## Verilen Metin
Kitap Tanıtımı |
Daha önceki serüvenlerde tarih öğretmeni kimliğiyle bildiğimiz dayıları Serkan Bey, Ece ile Ardaya Kapadokyanın kısa tarihçesini anlatıyordu:
Kapadokya milattan önce iki bininci yılının ortalarına doğru Kızılırmak yayı içinde bir devlet kuran Hititler tarafından yönetildi. Daha sonra bir imparatorluğa dönüşen bu devlet Kuzeybatıdan gelen Deniz Kavimleri tarafından yıkılınca ayrı ayrı küçük devletçiklere dönüşen Hitit beyliklerinin yönetimine geçti. Milattan önce 550 yılına doğru Pers kralı Kyros Orta ve Doğu Anadoluyu fethedince Kapadokya dediğimiz bölge de bugünkü İranlıların ataları sayılan Perslerin yönetimine girdi.
İşte Güzel Atlar Ülkesi anlamına gelen bu Kapadokya adı da eski Pers dilindeki Katpatuka sözcüğünden kaynaklanıyor.

## Veri Alıntıları
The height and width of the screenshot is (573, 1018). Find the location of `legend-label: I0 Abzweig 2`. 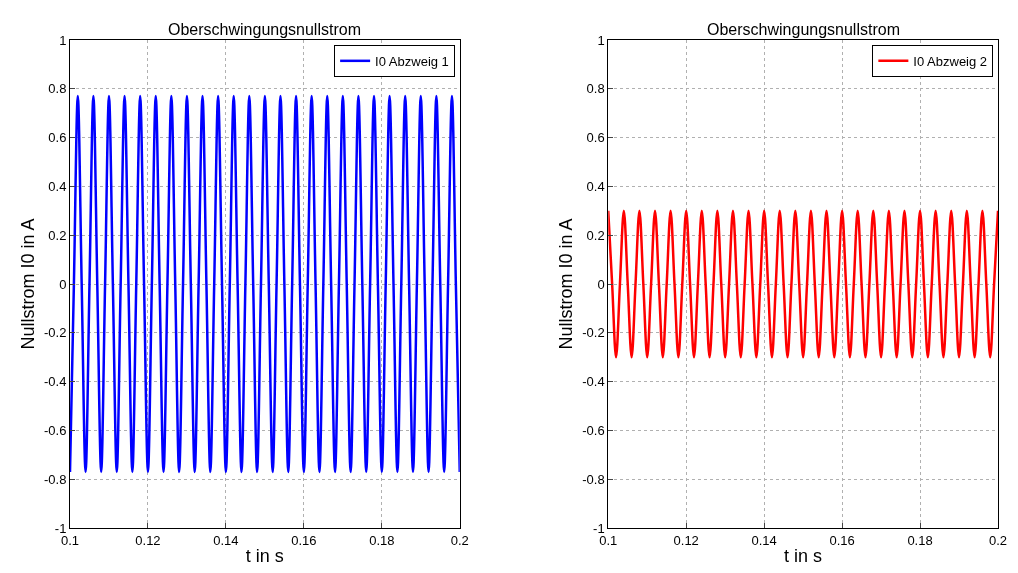

legend-label: I0 Abzweig 2 is located at coordinates (950, 61). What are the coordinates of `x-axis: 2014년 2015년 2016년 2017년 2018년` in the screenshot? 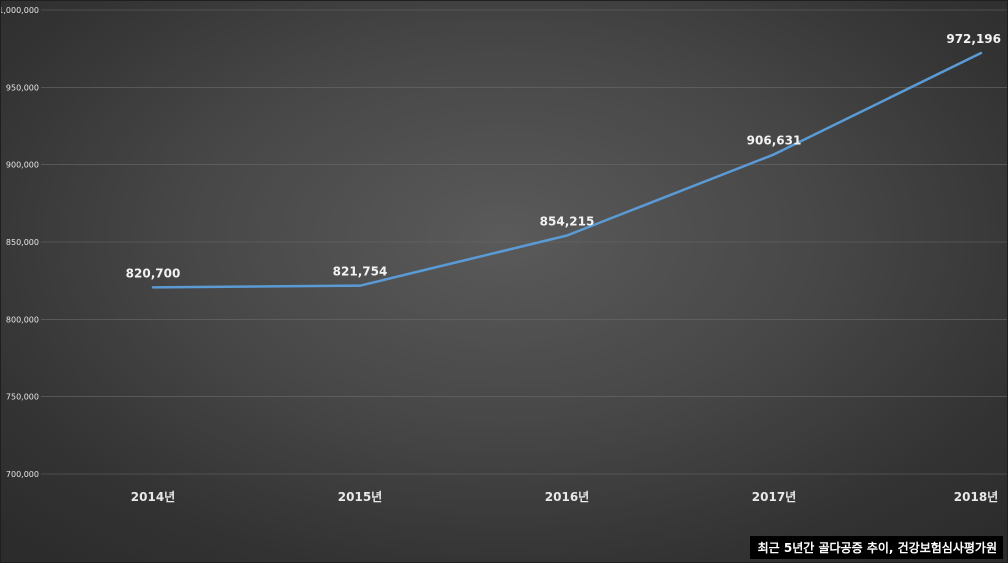 It's located at (564, 497).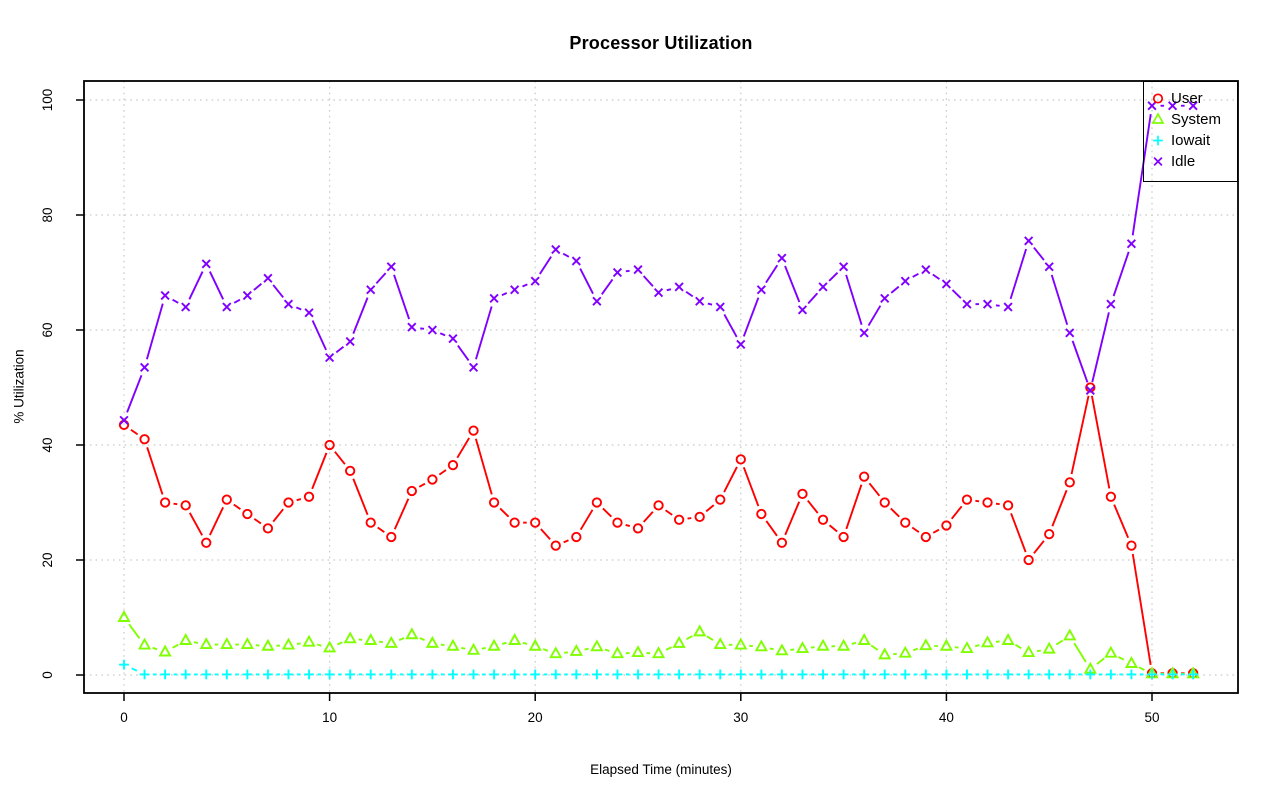 Image resolution: width=1280 pixels, height=801 pixels. I want to click on legend-label-system: System, so click(1196, 120).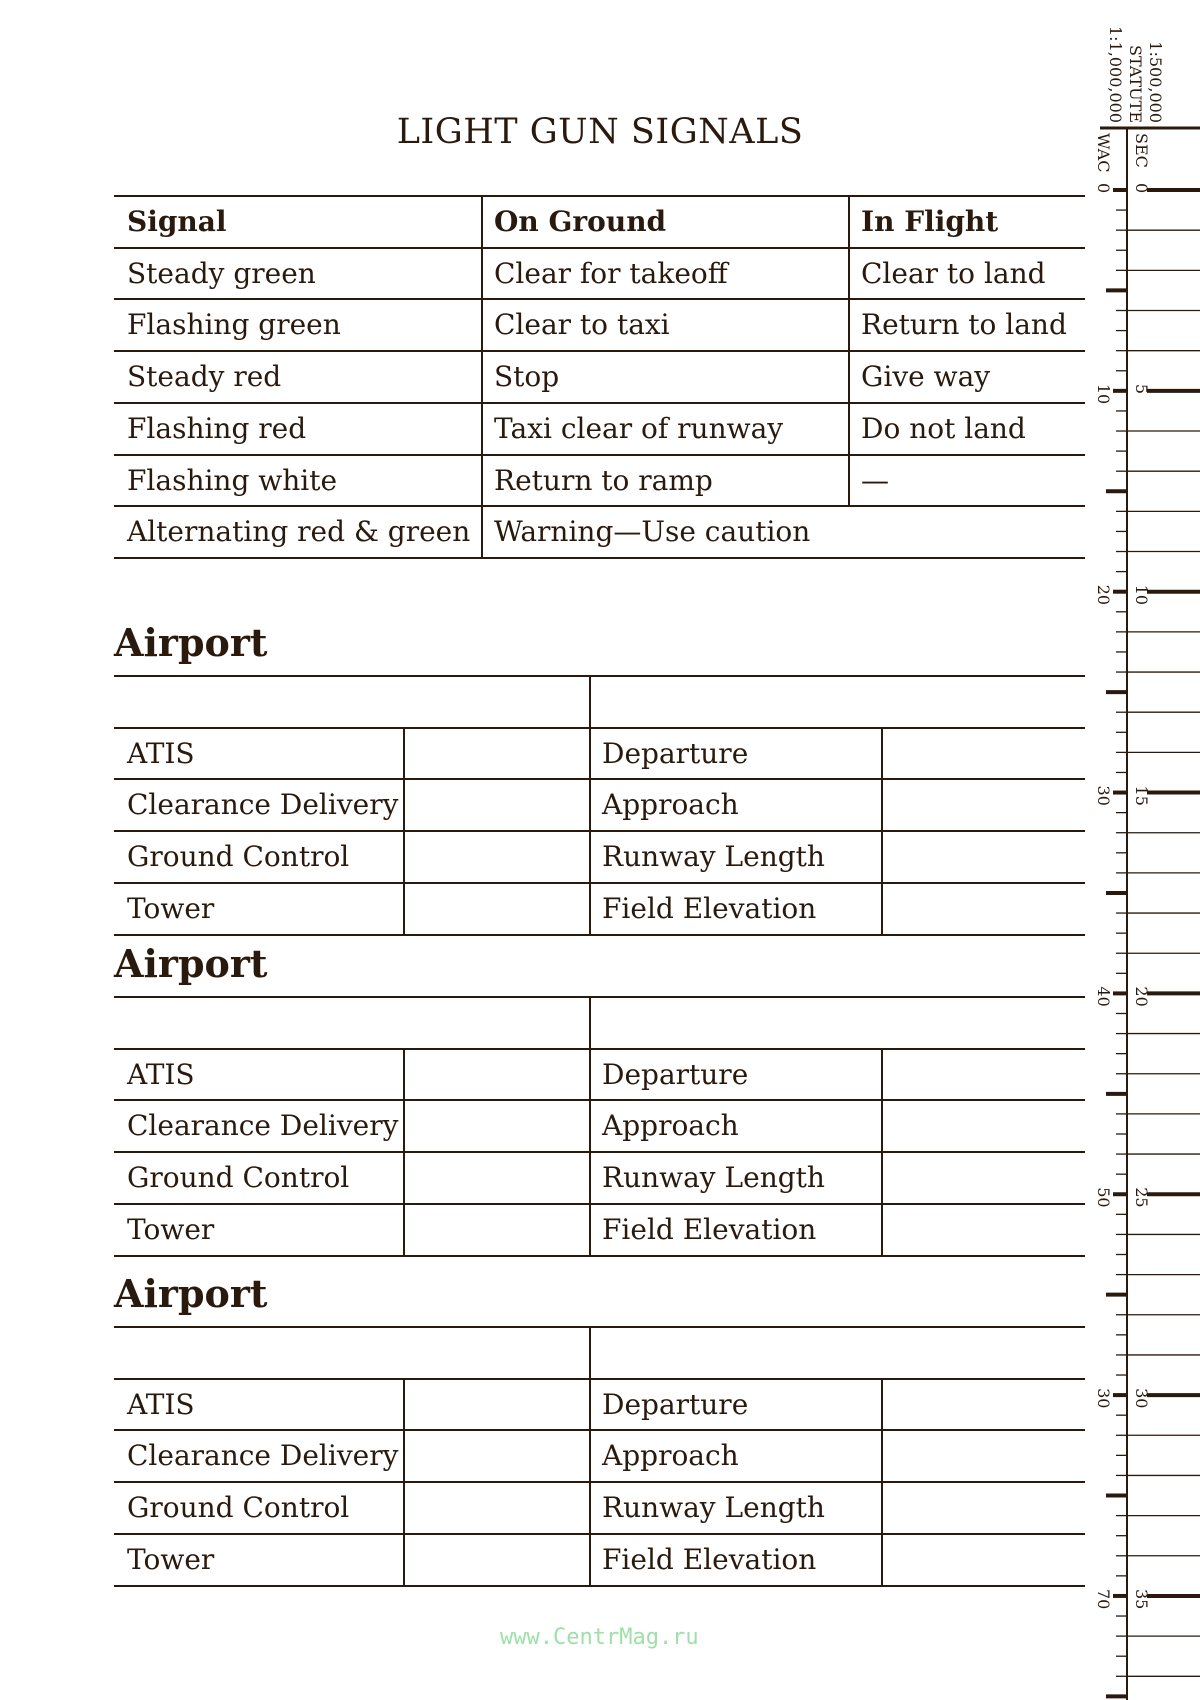  I want to click on table-cell: Flashing red, so click(217, 428).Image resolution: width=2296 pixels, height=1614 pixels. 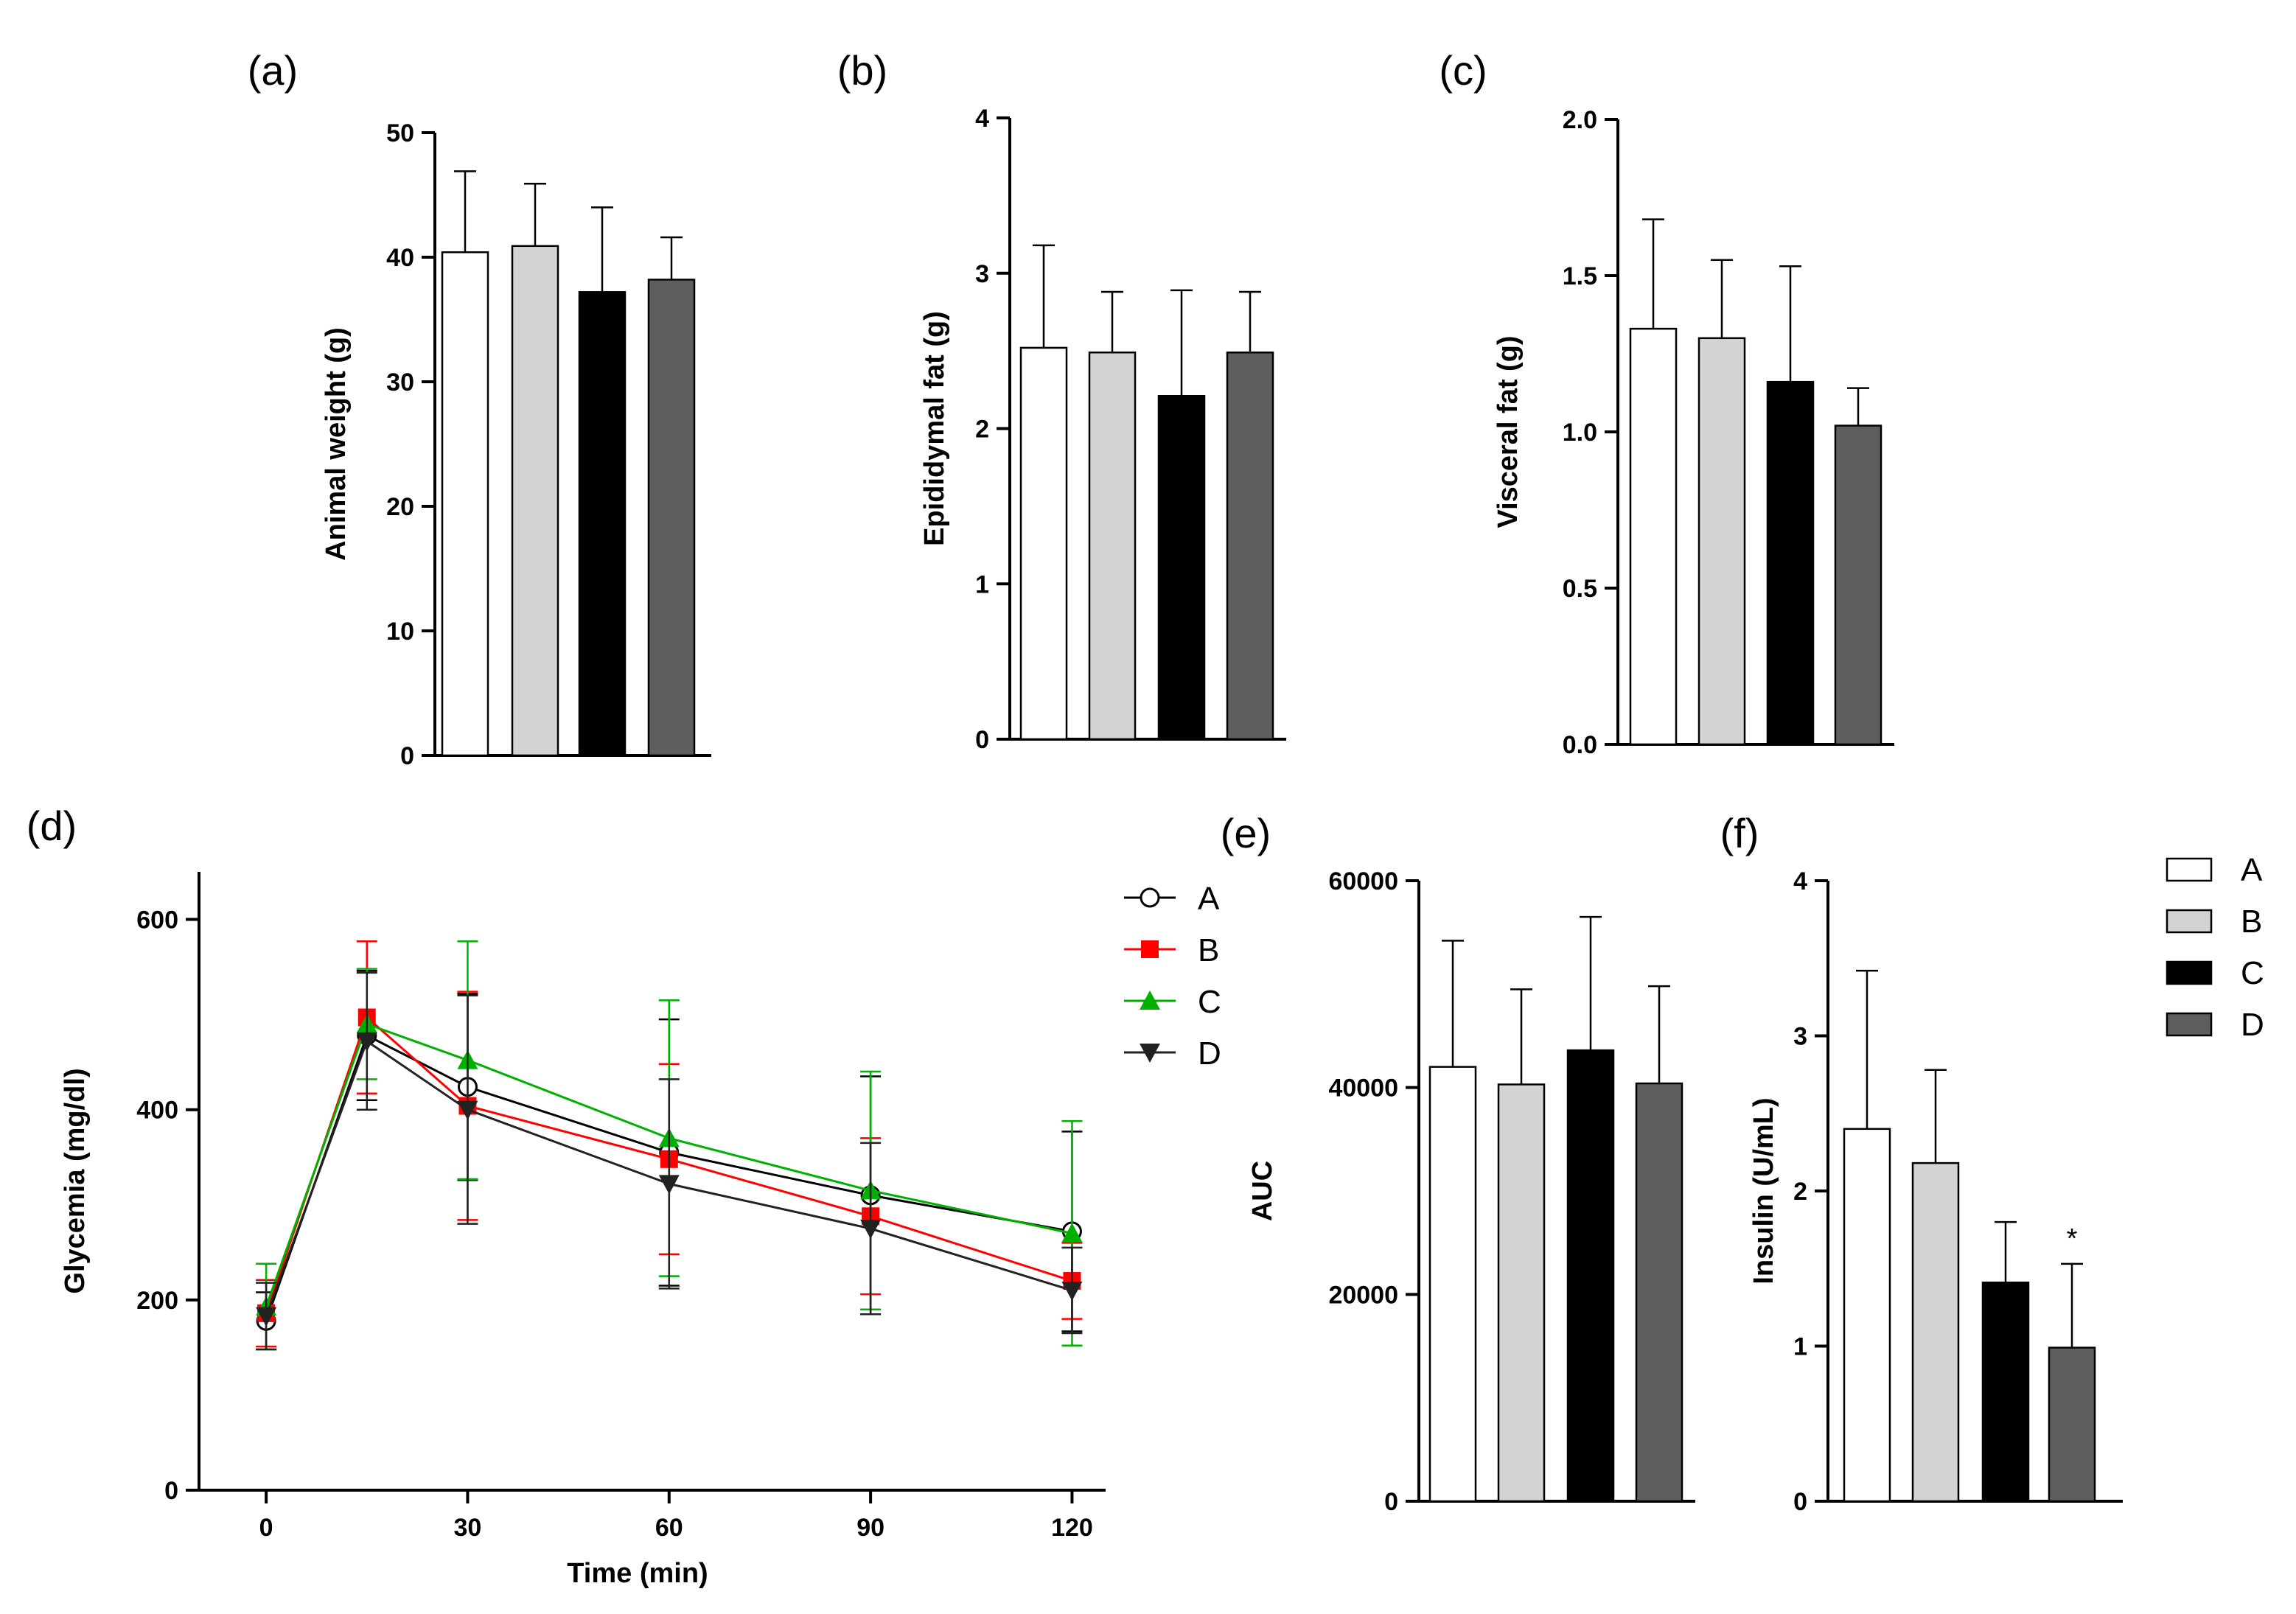 What do you see at coordinates (1072, 1528) in the screenshot?
I see `x-tick-label: 120` at bounding box center [1072, 1528].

## Görev 1
Verilen metinde "Kitap Tanıtımı |" ifadesinden "Perslerin yönetimine girdi." ifadesine kadar uzanan bölümü hiçbir değişiklik yapmadan yeniden yazın.
## Görev 2
Verilen metne göre Kapadokya adı eski Pers dilindeki hangi sözcükten kaynaklanıyor?
## Görev 3
Aşağıdaki ifadelerin her biri için verilen metinle uyuşup uyuşmadığını evet ya da hayır diye belirtin ve kararınızı dayandırdığınız sözleri metinden aynen alıntılayın.
(a) Hitit devleti Deniz Kavimleri tarafından yıkıldı.
(b) Kapadokya adı "Güzel Atlar Ülkesi" anlamına gelir.
(c) Serkan Bey daha önceki serüvenlerde doktor kimliğiyle biliniyordu.
Bu materyal başka bir kaynaktan alınmıştır.

## Cevap Alanı 1
Kitap Tanıtımı |
Daha önceki serüvenlerde tarih öğretmeni kimliğiyle bildiğimiz dayıları Serkan Bey, Ece ile Ardaya Kapadokyanın kısa tarihçesini anlatıyordu:
Kapadokya milattan önce iki bininci yılının ortalarına doğru Kızılırmak yayı içinde bir devlet kuran Hititler tarafından yönetildi. Daha sonra bir imparatorluğa dönüşen bu devlet Kuzeybatıdan gelen Deniz Kavimleri tarafından yıkılınca ayrı ayrı küçük devletçiklere dönüşen Hitit beyliklerinin yönetimine geçti. Milattan önce 550 yılına doğru Pers kralı Kyros Orta ve Doğu Anadoluyu fethedince Kapadokya dediğimiz bölge de bugünkü İranlıların ataları sayılan Perslerin yönetimine girdi.

## Cevap Alanı 2
Katpatuka sözcüğünden.

## Cevap Alanı 3
(a) Evet: "Deniz Kavimleri tarafından yıkılınca"
(b) Evet: "Güzel Atlar Ülkesi anlamına gelen bu Kapadokya adı"
(c) Hayır: "tarih öğretmeni kimliğiyle bildiğimiz"